*** Study material ***

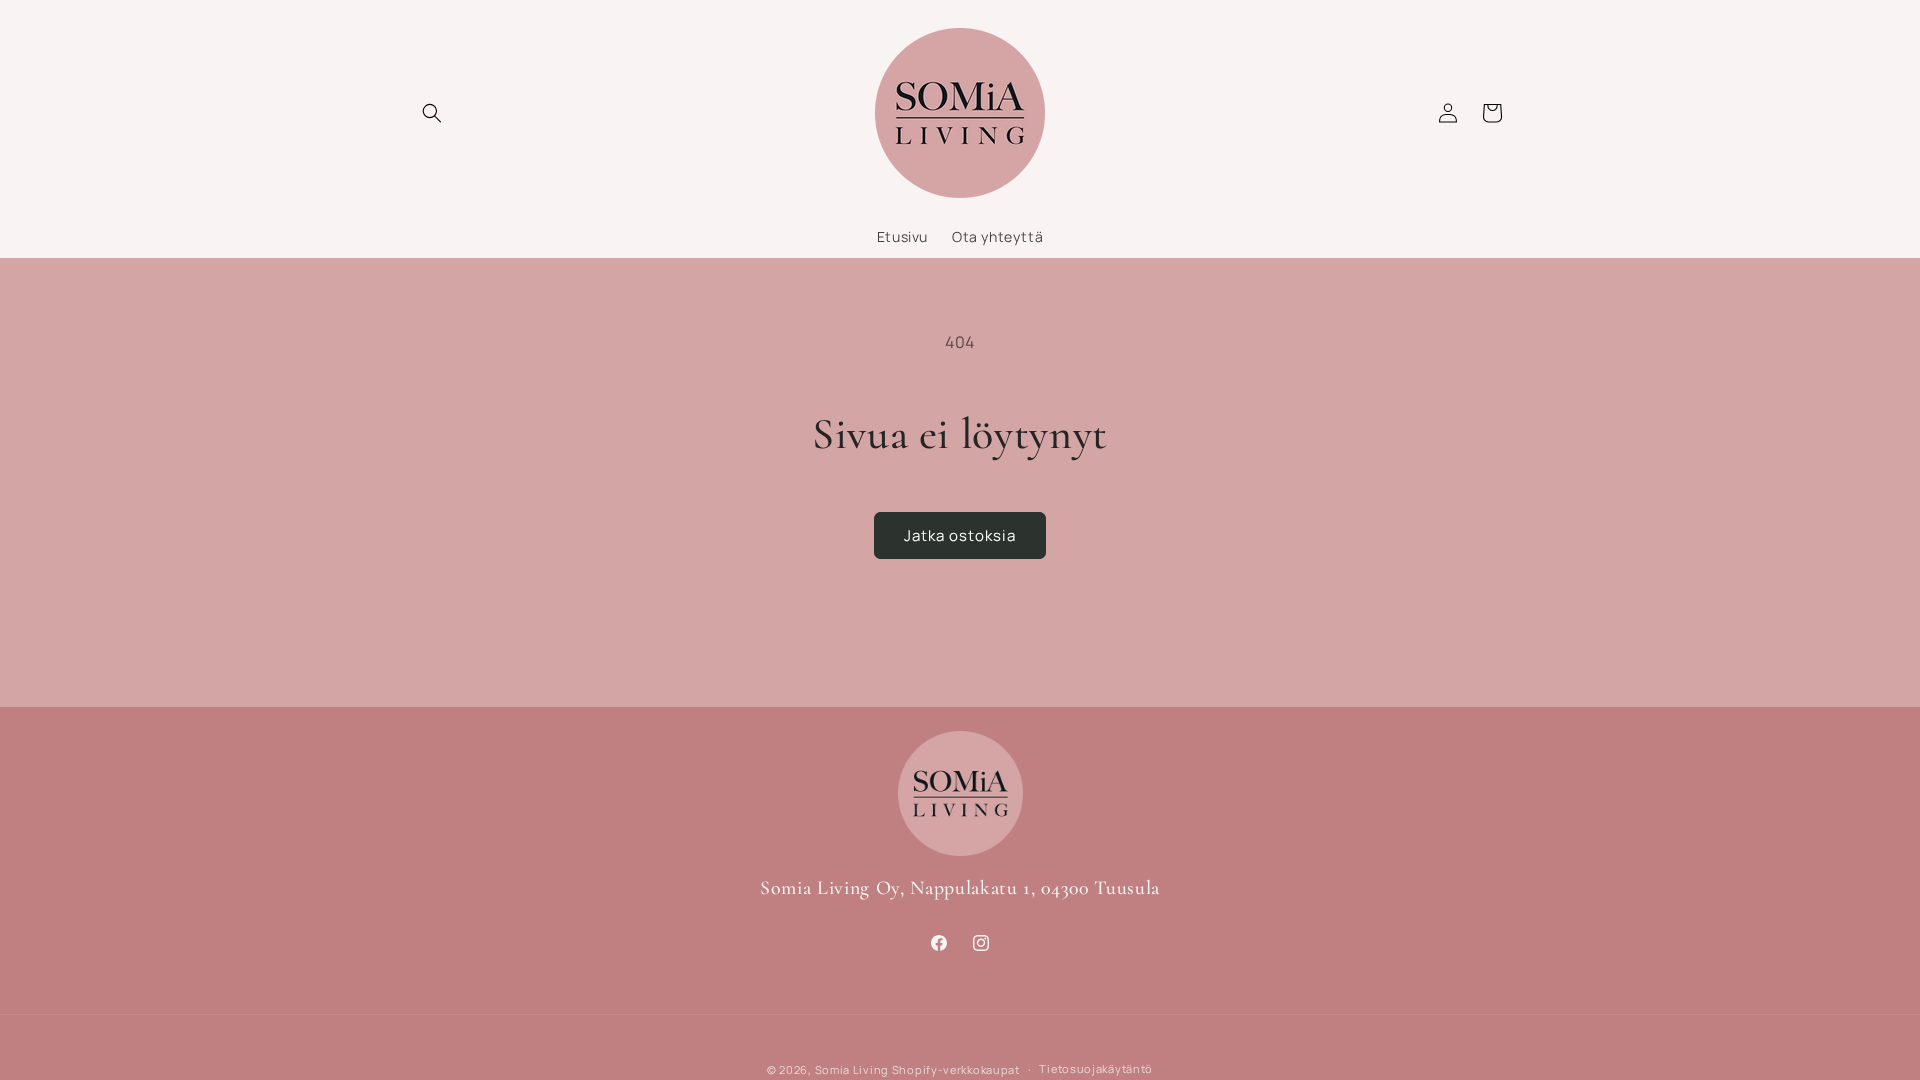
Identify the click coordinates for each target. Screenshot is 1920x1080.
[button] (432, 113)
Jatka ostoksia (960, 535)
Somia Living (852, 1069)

*** End of Study material ***
*** Study material ***

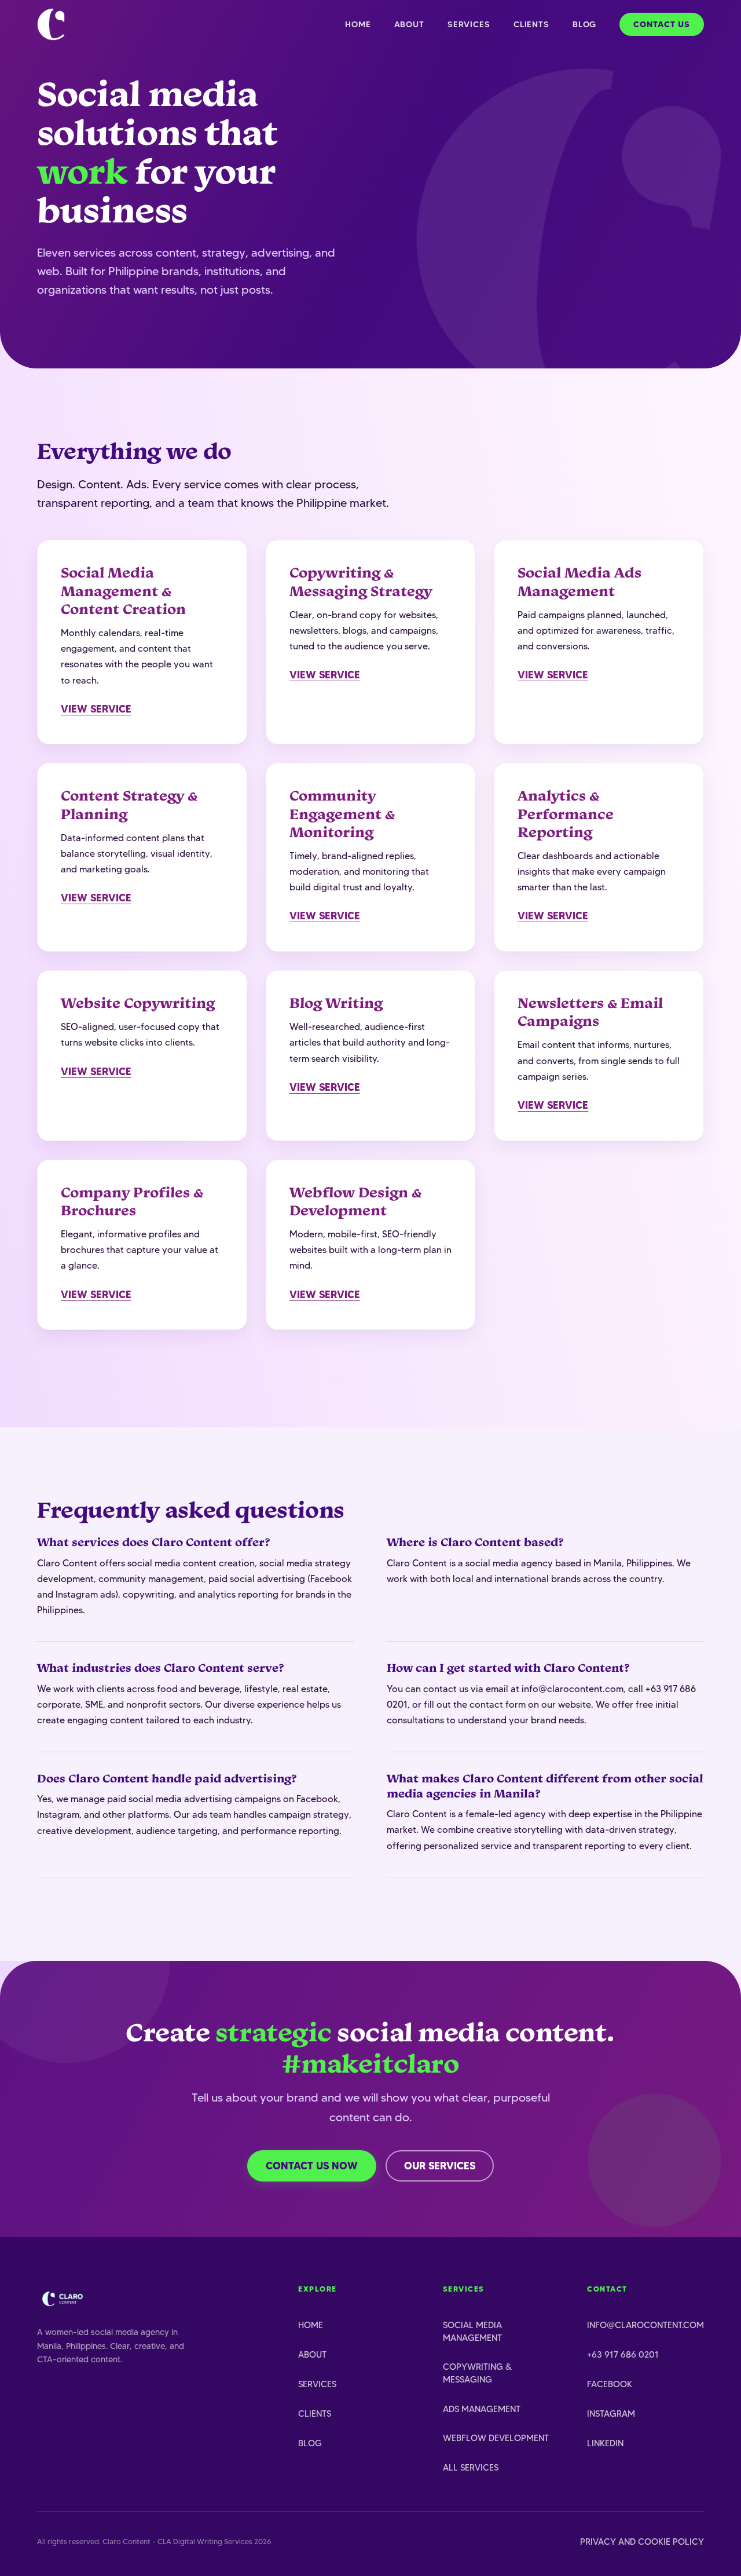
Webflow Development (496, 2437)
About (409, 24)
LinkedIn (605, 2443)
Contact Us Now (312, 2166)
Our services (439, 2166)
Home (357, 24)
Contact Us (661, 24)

*** End of Study material ***

§ What to work on: Above are the records; copy exactly the lines from the line with "About (409, 24)" through the line with "Contact Us (661, 24)", both included.

§ Result:
About (409, 24)
LinkedIn (605, 2443)
Contact Us Now (312, 2166)
Our services (439, 2166)
Home (357, 24)
Contact Us (661, 24)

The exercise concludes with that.